From then, Warner Bros. which had become Warner Bros. – Seven Arts after Jack sold it to Seven Arts Productions started growing significantly. First with the absorbtion of Atlantic Records. But also serving as a distributor for countless structures like Curtom Records, Sire Records, RFC or Geffen Records. Not to mention Quincy Jones‘ label Qwest Records and Prince‘s imprint Paisley Park among others.

Warner has never been a Disco label as such, but one could feel the influence of the genre on many of their releases at the time. Be they blended with Soul, Jazz, Funk or even with Rock influences (ie. Rod Stewart, Leo Sayer).

Wishin’ you’ll enjoy the ride as much as we did while putting this together. Here we go with some of their most significant releases at the time. With your suggestions as a mention to your favorite tune from them more than welcome anytime…

10 essential Warner Bros Disco classics / Chaka Khan – I Feel For You (WB)
Better known as Chaka Khan, Yvette Marie Stevens formed her first group in her native Chicago at the age of 11. Replacing Baby Huey of Baby Huey & the Babysitters after Huey‘s death in 1970, she remained with them until their disbanding the year after. She eventually caught the attention of two members of The American Breed, soon after known as Rufus.

She launched her solo career with WB in 1978 although she continued recording with the band until the early 80’s. Khan went straight to the top with the Ashford & Simpson penned ‘I’m Every Woman’. One of her signature songs along with ‘Ain’t Nobody’. ‘I Feel For You’ completing the list back in 1984. An explosive cover version of a 1979 Prince song, featuring Grandmaster Melle Mel on the rap intro and Stevie Wonder on harmonica.

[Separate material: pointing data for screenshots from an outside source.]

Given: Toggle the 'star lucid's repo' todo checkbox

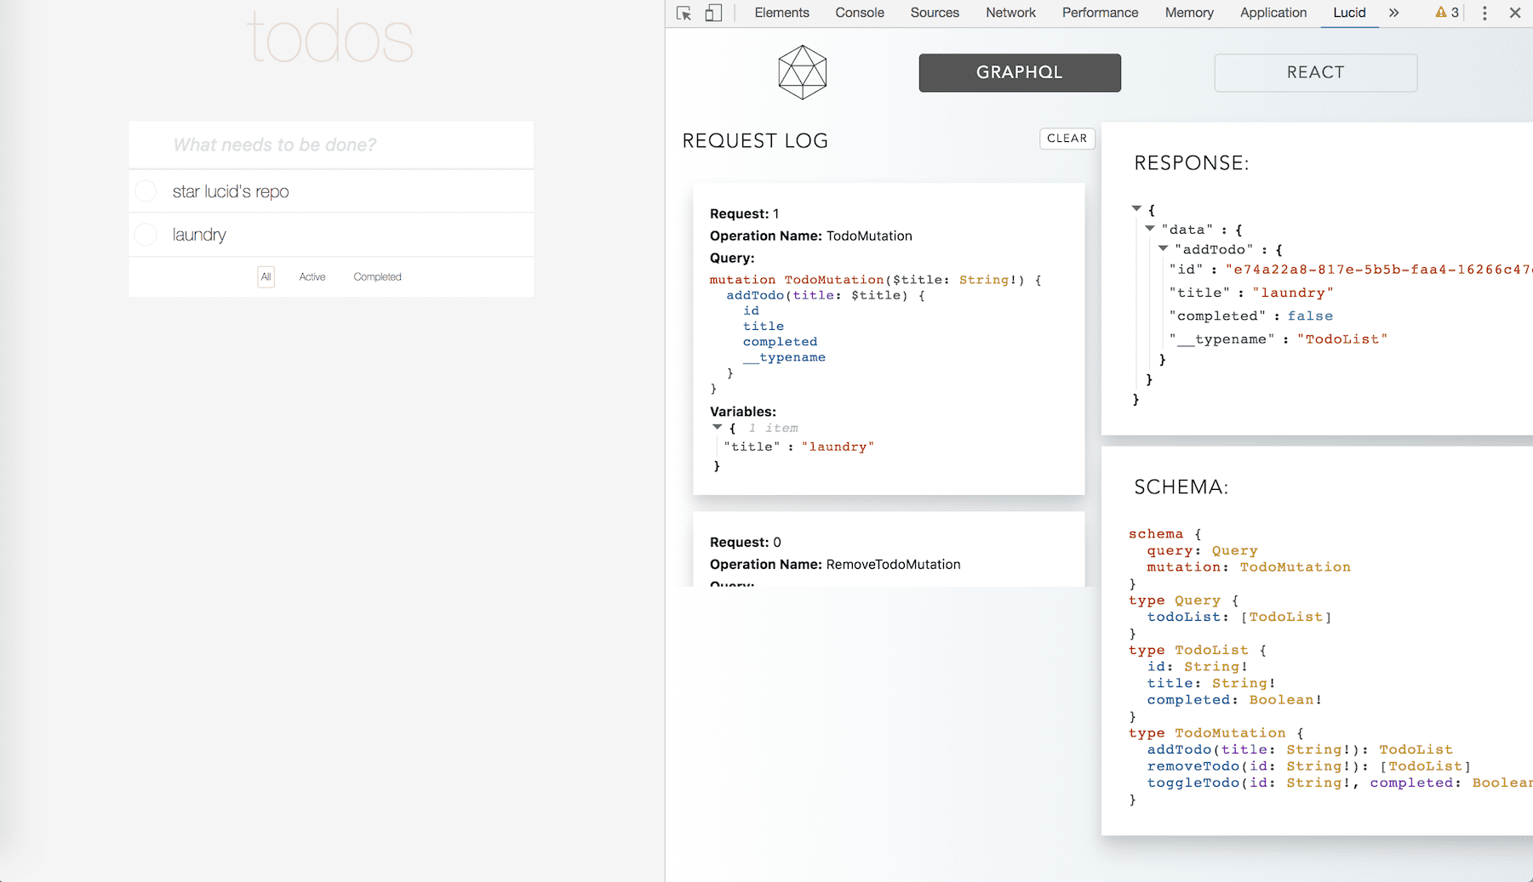Looking at the screenshot, I should tap(146, 191).
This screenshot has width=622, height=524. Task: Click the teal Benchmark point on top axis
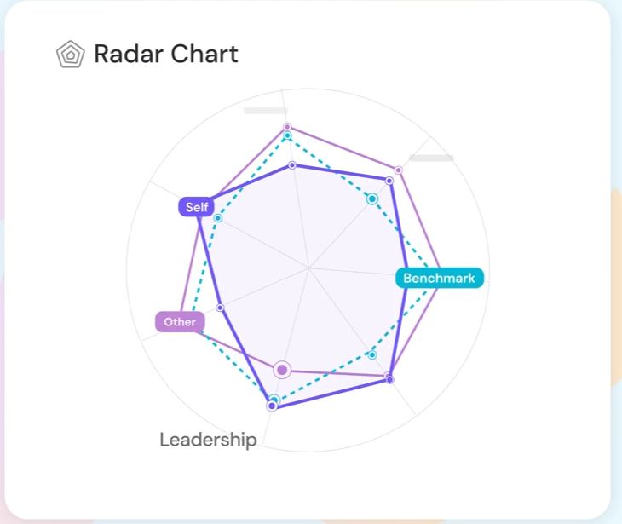point(287,136)
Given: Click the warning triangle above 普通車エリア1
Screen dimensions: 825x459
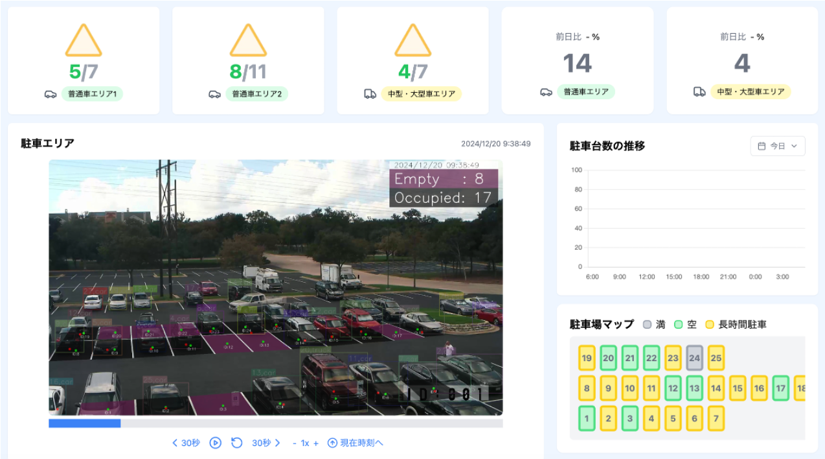Looking at the screenshot, I should coord(84,42).
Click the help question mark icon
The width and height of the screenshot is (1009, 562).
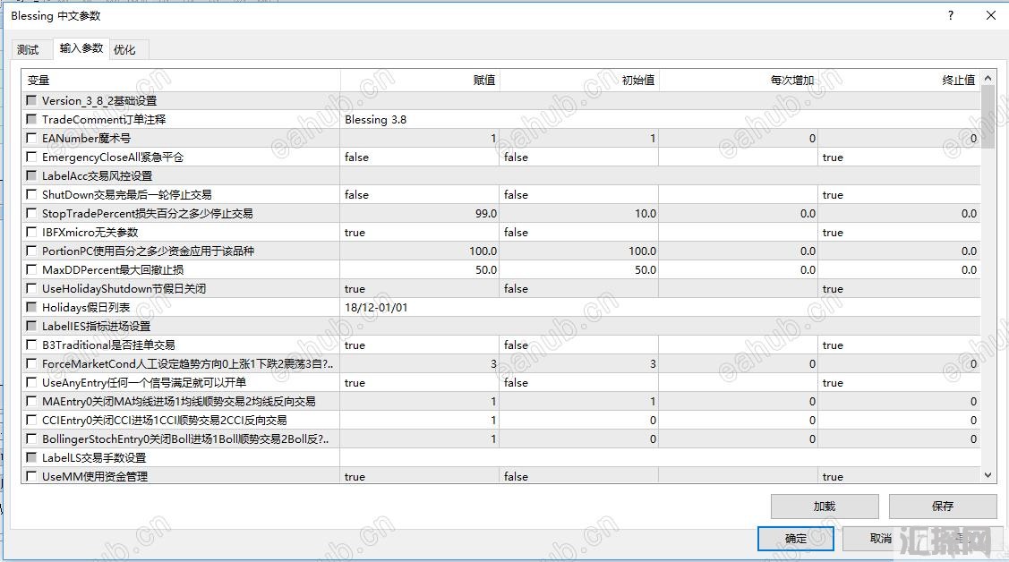click(x=951, y=15)
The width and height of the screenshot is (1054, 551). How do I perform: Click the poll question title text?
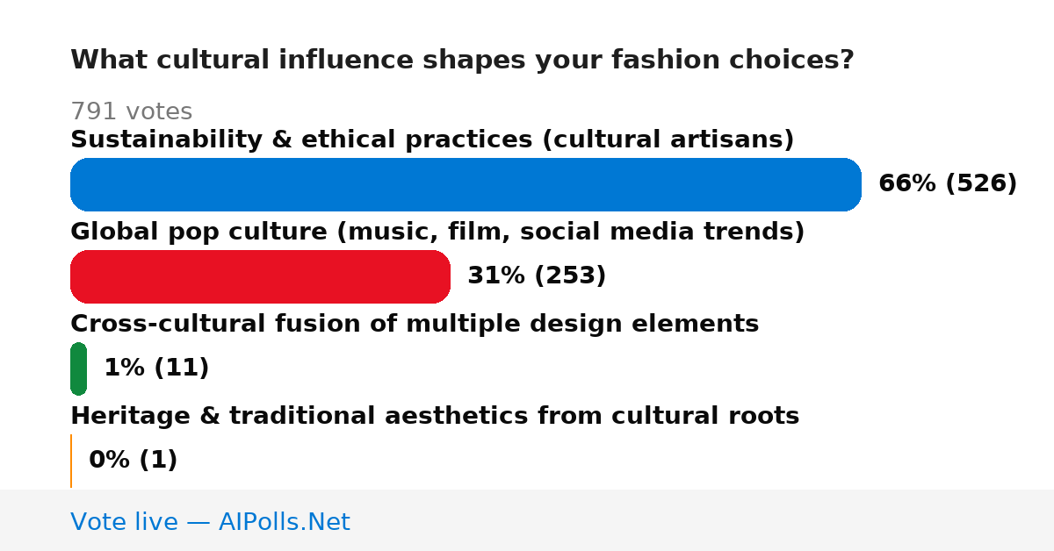462,60
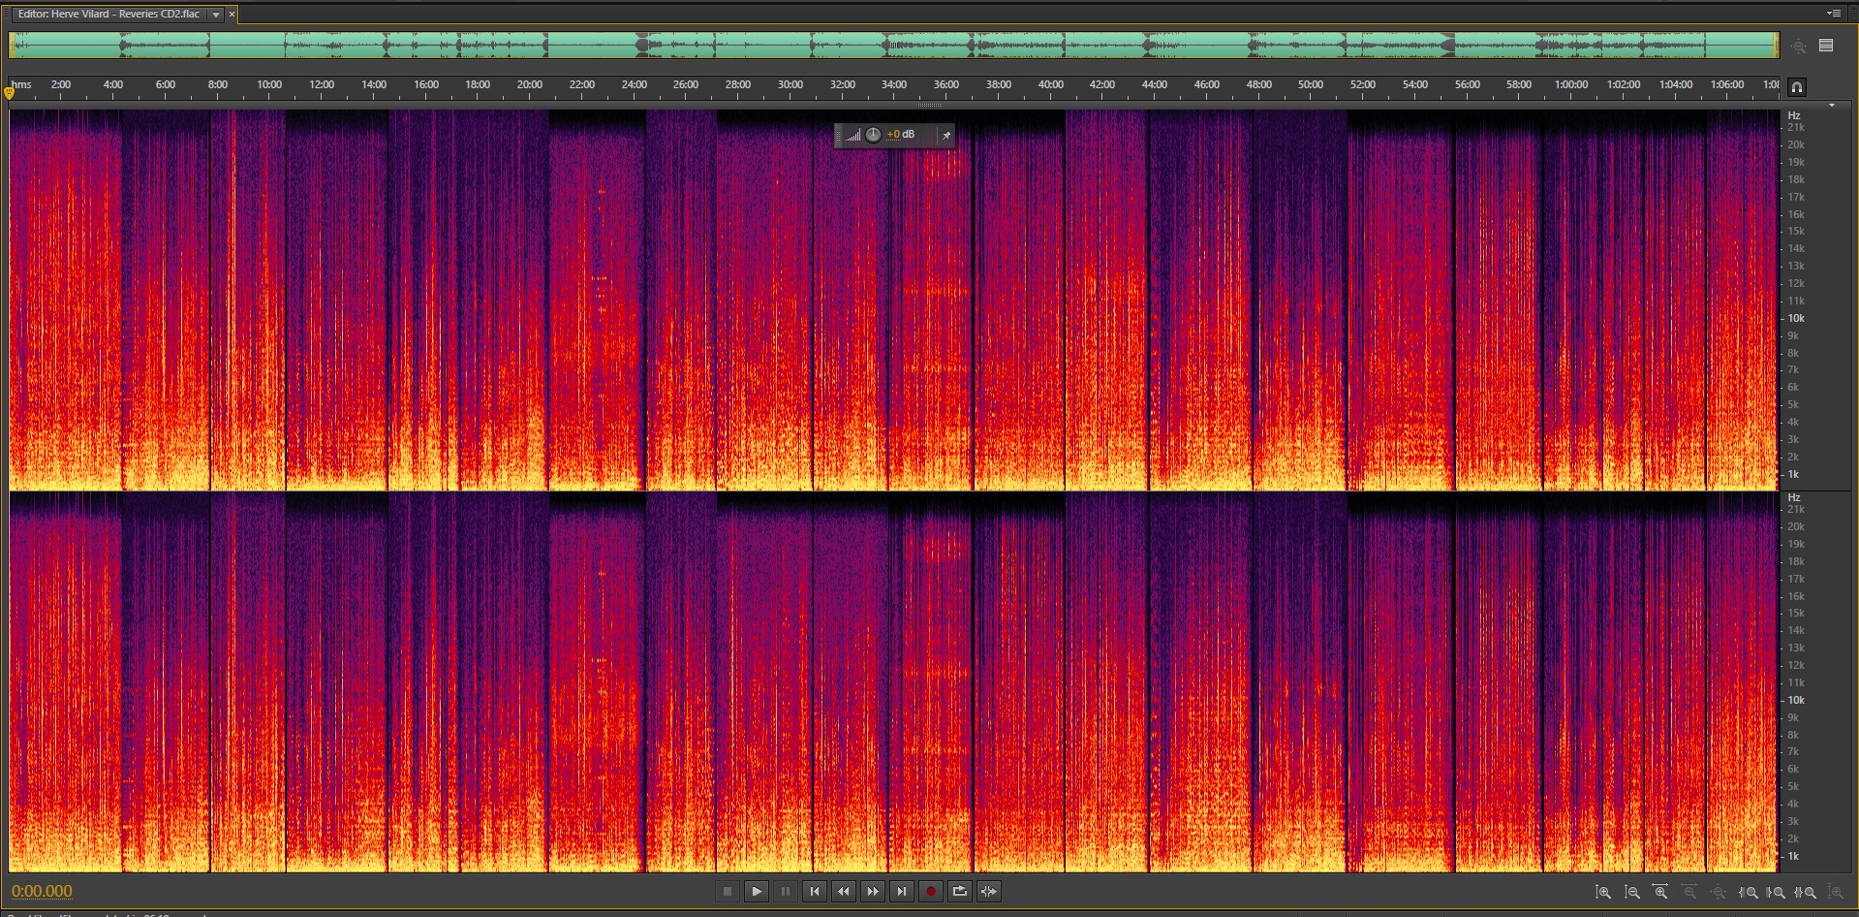This screenshot has width=1859, height=917.
Task: Click Zoom In at In Point icon
Action: pos(1749,892)
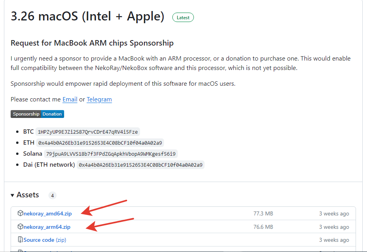Image resolution: width=367 pixels, height=252 pixels.
Task: Click the 77.3 MB size of nekoray_amd64.zip
Action: tap(263, 214)
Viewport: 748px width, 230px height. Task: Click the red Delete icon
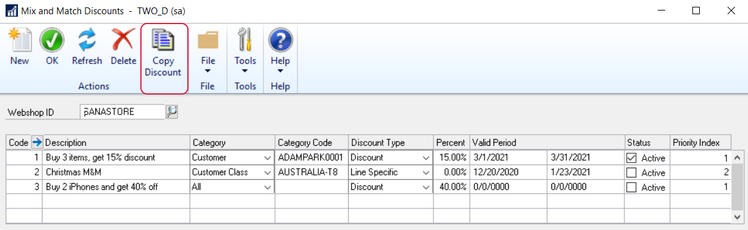click(x=123, y=41)
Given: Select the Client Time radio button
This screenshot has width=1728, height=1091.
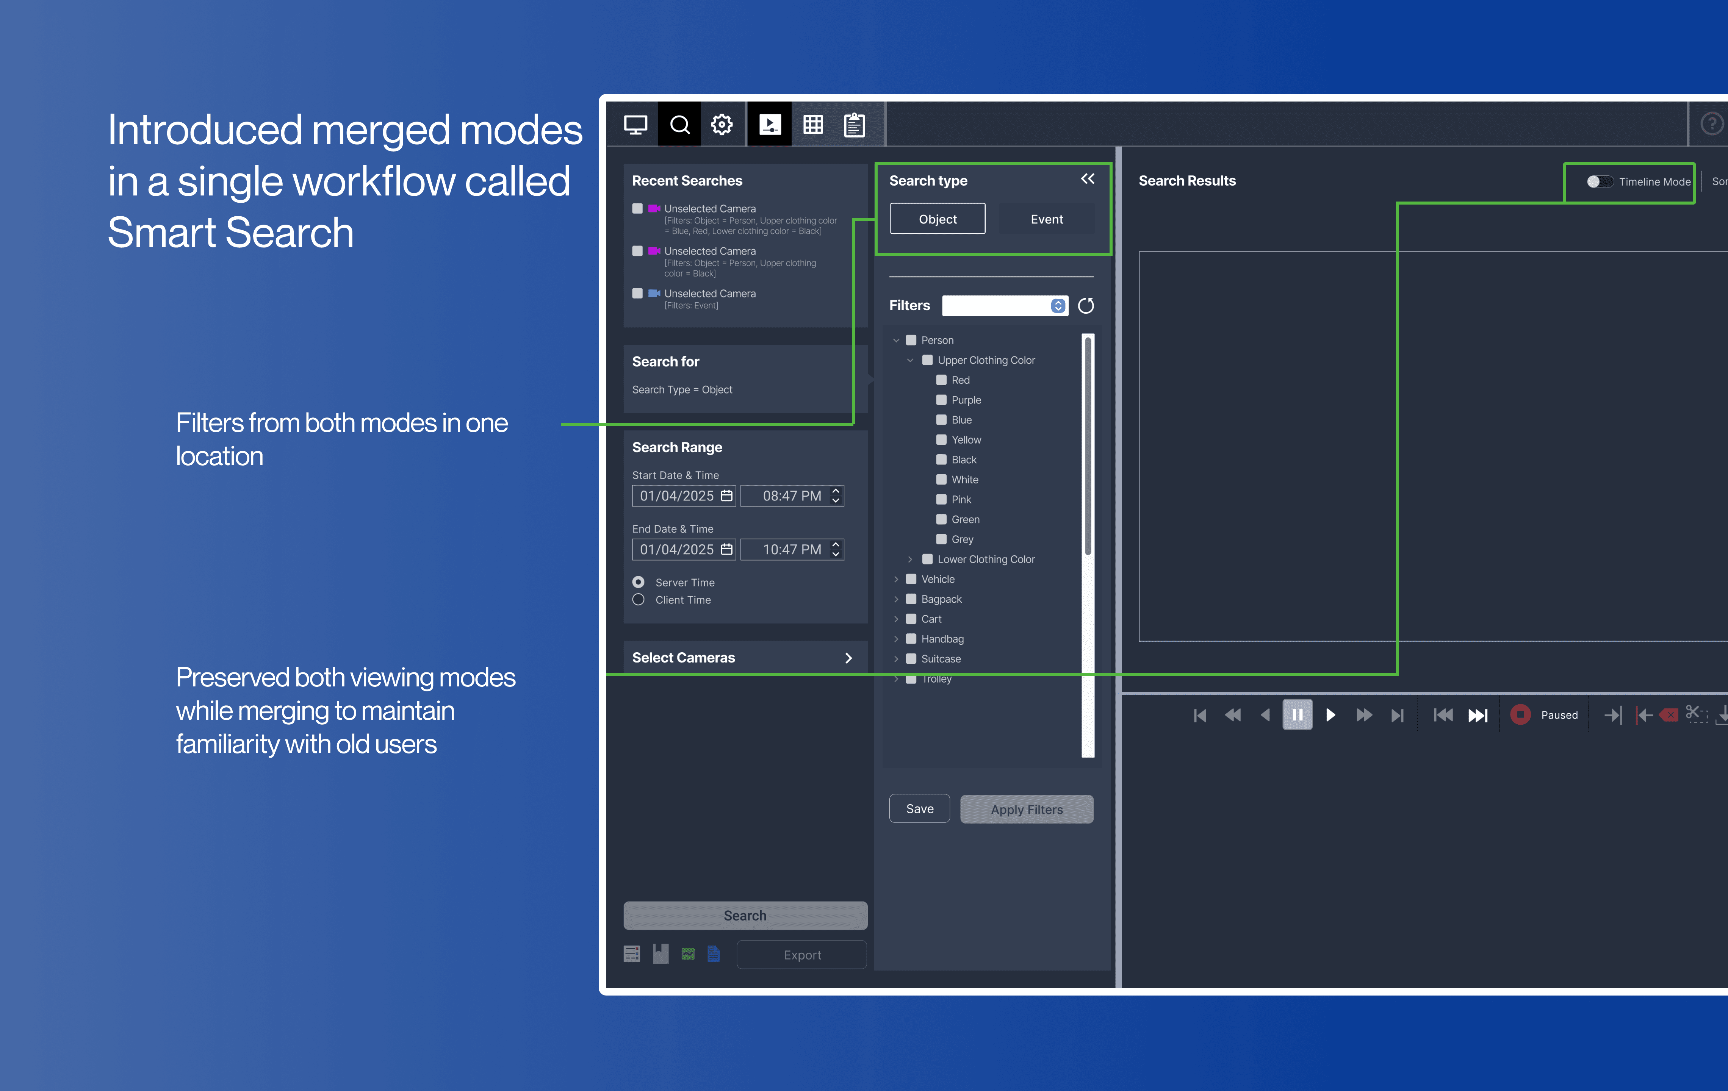Looking at the screenshot, I should pyautogui.click(x=638, y=600).
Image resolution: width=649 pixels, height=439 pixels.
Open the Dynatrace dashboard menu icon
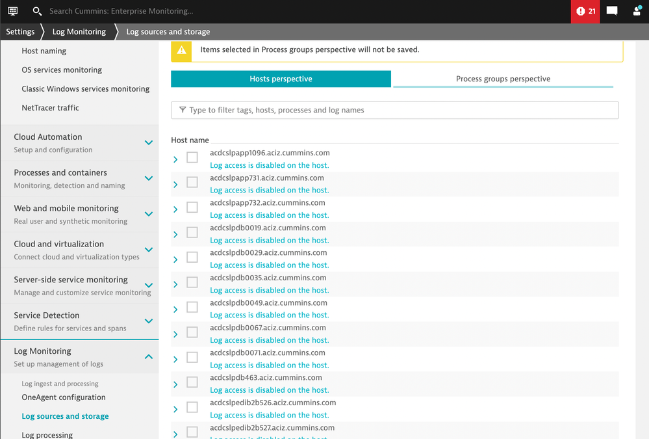(13, 11)
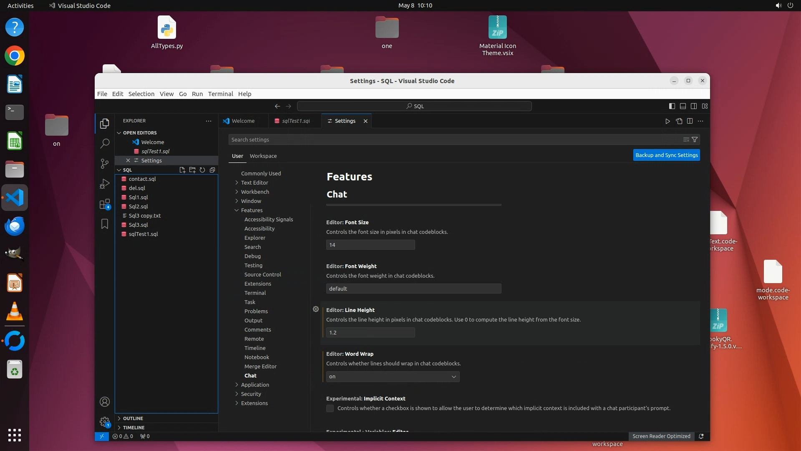Viewport: 801px width, 451px height.
Task: Toggle the primary side bar layout icon
Action: pyautogui.click(x=672, y=106)
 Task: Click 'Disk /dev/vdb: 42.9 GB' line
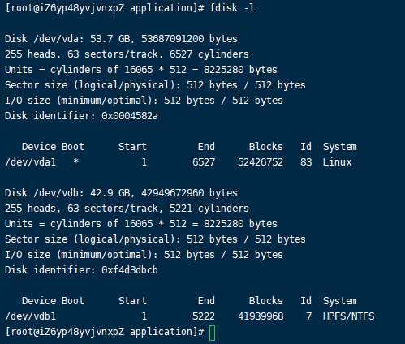coord(121,193)
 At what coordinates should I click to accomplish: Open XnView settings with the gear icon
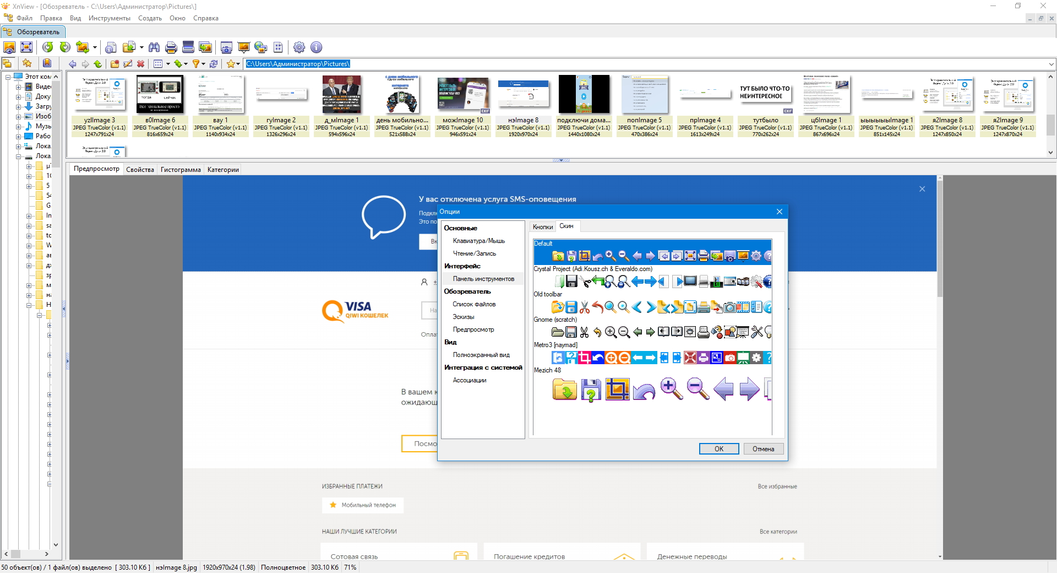click(x=299, y=47)
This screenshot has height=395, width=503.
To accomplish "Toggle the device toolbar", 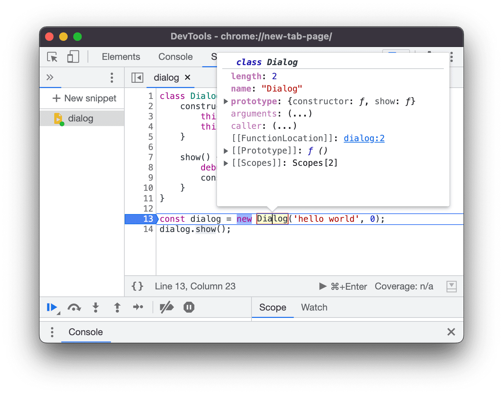I will click(73, 57).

10 essential Warner Bros Disco classics / Funkadelic – (Not Just) Knee Deep (WB)
George Clinton started it all by the end of the 50’s while forming The Parliaments. This Doo-Wop formation gave later birth to both Parliament and Funkadelic. Two entities whose respective line-ups varied upon circumstances along with time (and eventually disagreements or disputes).
With Parliament getting to the forefront in the second half of the 70’s, one could feel a growing tension between the members of the combos. This resulted in Thomas Grady‘s departure from the venture back in 1977, after financial and management disputes with Clinton. Funkadelic releasing their biggest album ever – ‘One Nation Under A Groove’ – the year after. Then the 1979 ‘Uncle Jam Wants You’ album which features the electronic flavored ‘(Not Just) Kneep Deep’. The latter standing as one of the group’s signature jams…
10 essential Warner Bros Disco classics / Prince – Controversy (WB)
Much if not everything has been said about Prince Rogers Nelson who managed to be to Warner what Michael Jackson happened to be to Epic Records. A musician, a singer, a producer, an actor and an entrepreneur, he remained with the label from his debut until 1994, eventually launching his own structure by the likes of Paisley Park. The success would start with the release of his second album – Prince – back in 1979. It featured ‘I Wanna Be Your Lover’ and ‘I Feel For You’. Two tracks which he’d initially written as demos for Patrice Rushen, and ‘Sexy Dancer’.

One of the most clever minds of his generation, Prince had a unique gift to play with words and attitudes. ‘Controversy’, from his 1981 album of the likes perfectly illustrating this. As a response to the speculations back then around his sexuality, gender, religion, and racial background. In the spirit of the memorable ‘If I Was Your Girlfriend’ which came up as a part of his ‘Sign O The Times’ album 6 years later.

10 essential Warner Bros Disco classics / Leo Sayer – Thunder In My Heart (WB)
Born in Sussex to an English father and an Irish mother, Leo Sayer first started as a songwriter before becoming himself a recording artist back in 1973. Geared towards Pop, he obviously loved Dance vibes as illustrated on the 1974 released ‘Long Tall Glasses (I Can Dance)’.
He would eventually reach his peak by the second half of the seventies with the Disco-styled ‘You Make Me Feel Like Dancing’. A cut which he soon after followed with vibrant ‘Thunder In My Heart’. There, you could feel how he really sang his heart out. Featuring Ray Parker, Jr. on guitar and Jeff Porcaro on drums, with production work by the likes of Phil Perry.
A cut which Craig Dimech aka Meck gave a second life to some 24 years after.